TASK STATEMENT: Repeat verbatim the lines of the records from the line with "Given: Open the 提供反馈 link" to the line with "Action: click(x=126, y=47)", both included. Leave the pictures out of your answer.

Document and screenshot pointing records
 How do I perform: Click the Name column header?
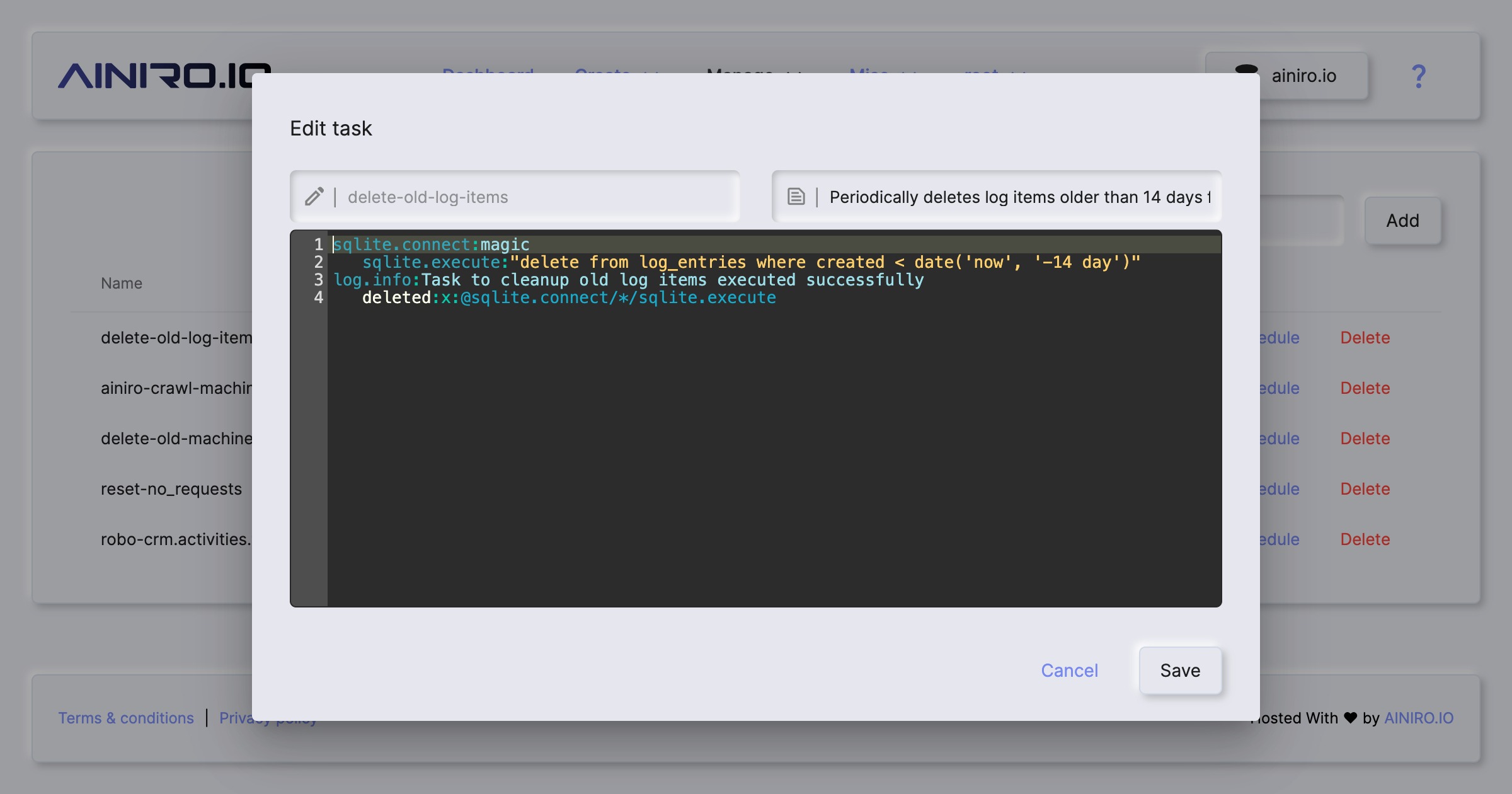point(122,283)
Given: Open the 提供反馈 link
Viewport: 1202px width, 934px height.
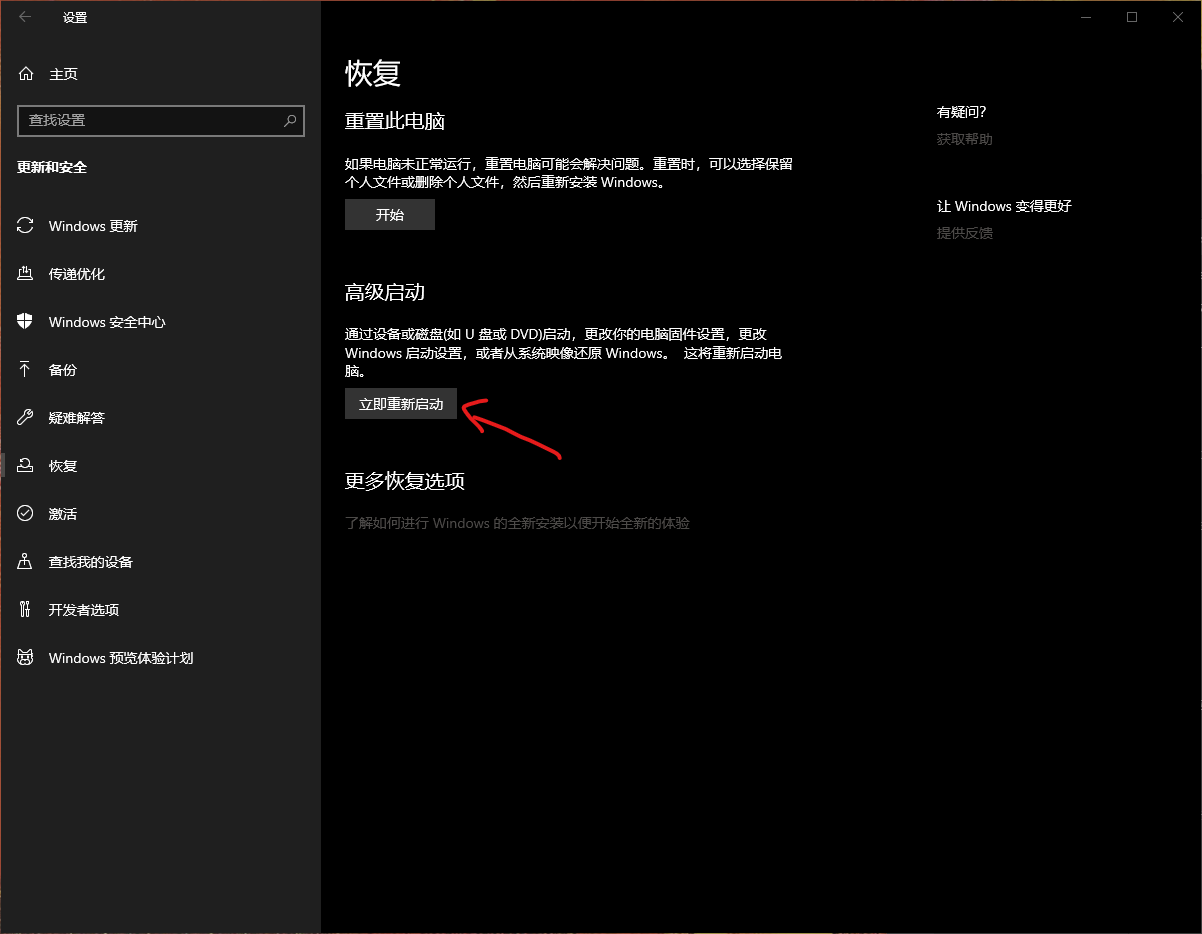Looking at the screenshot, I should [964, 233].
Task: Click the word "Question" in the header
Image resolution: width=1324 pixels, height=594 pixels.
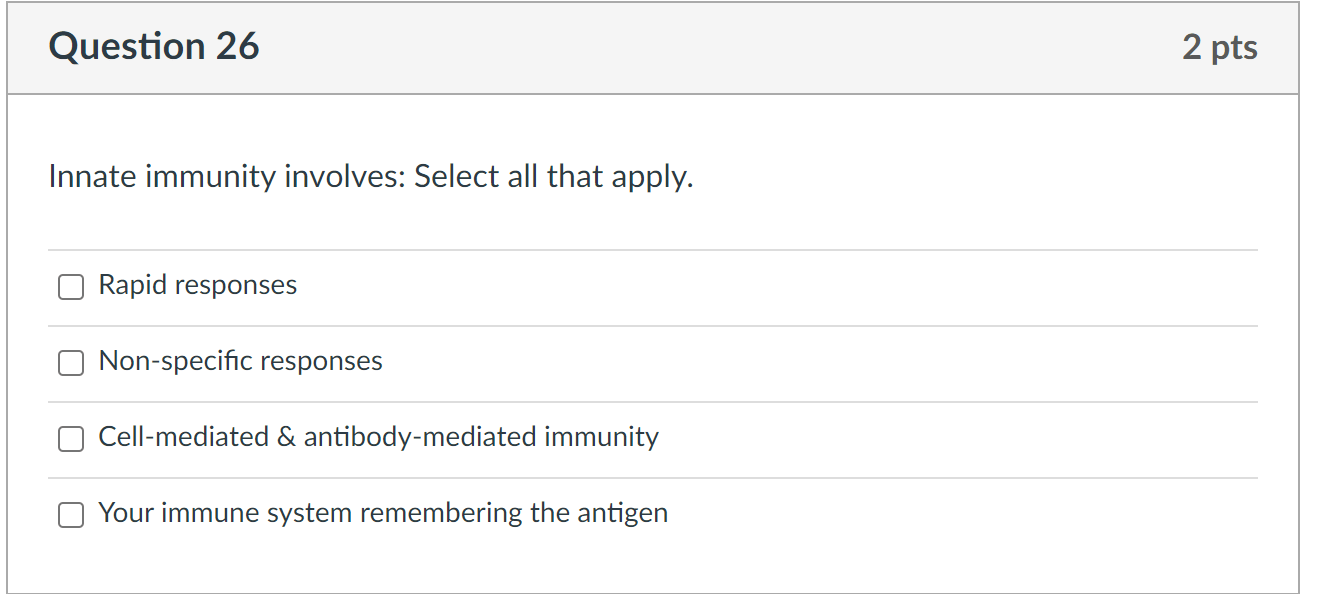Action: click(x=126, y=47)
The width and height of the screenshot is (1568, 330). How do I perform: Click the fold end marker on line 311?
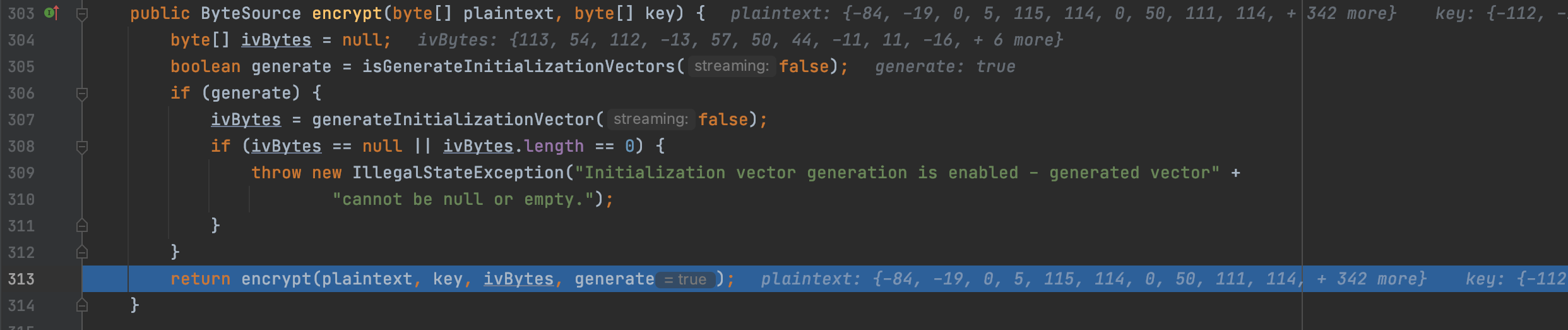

...

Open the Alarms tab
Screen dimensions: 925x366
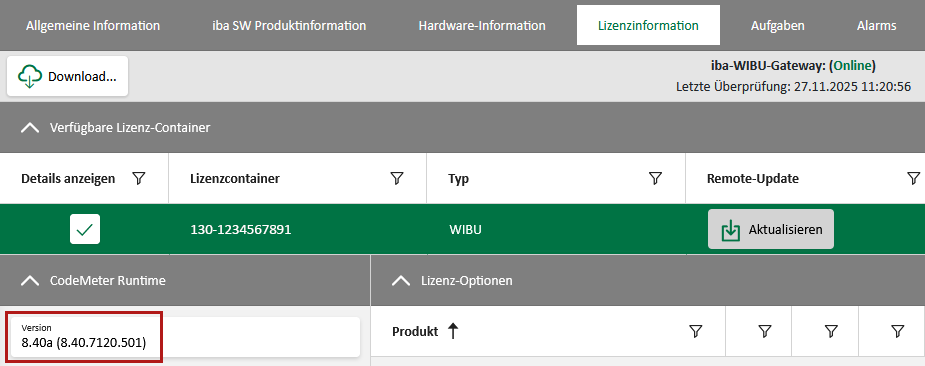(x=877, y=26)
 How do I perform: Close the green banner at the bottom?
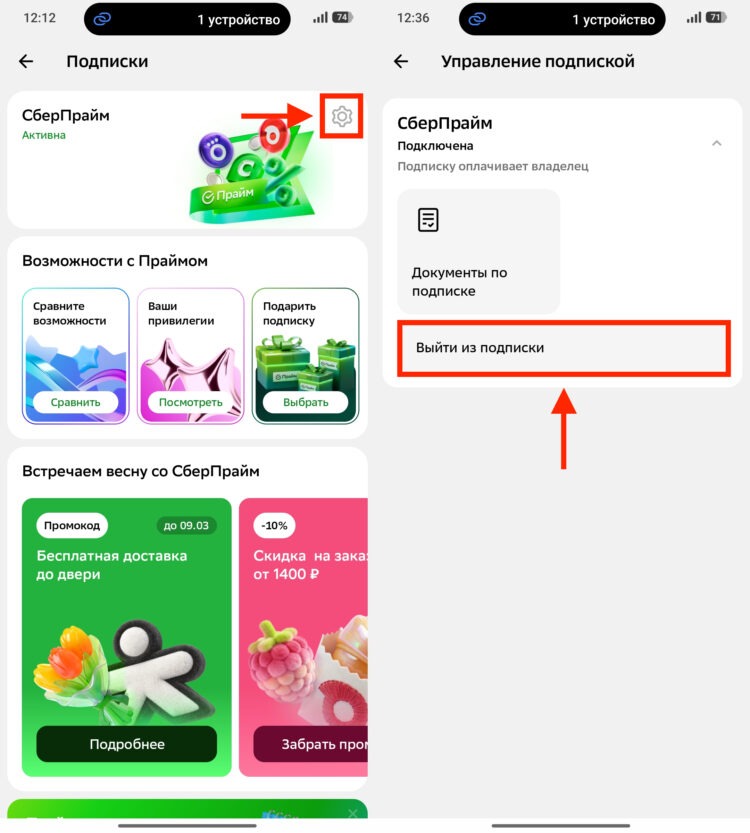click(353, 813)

TASK RESPONSE:
Given: Open the 提供反馈 link
Viewport: 1202px width, 934px height.
Looking at the screenshot, I should [964, 233].
Task: Click the word "Question" in the header
Image resolution: width=1324 pixels, height=594 pixels.
Action: click(x=126, y=47)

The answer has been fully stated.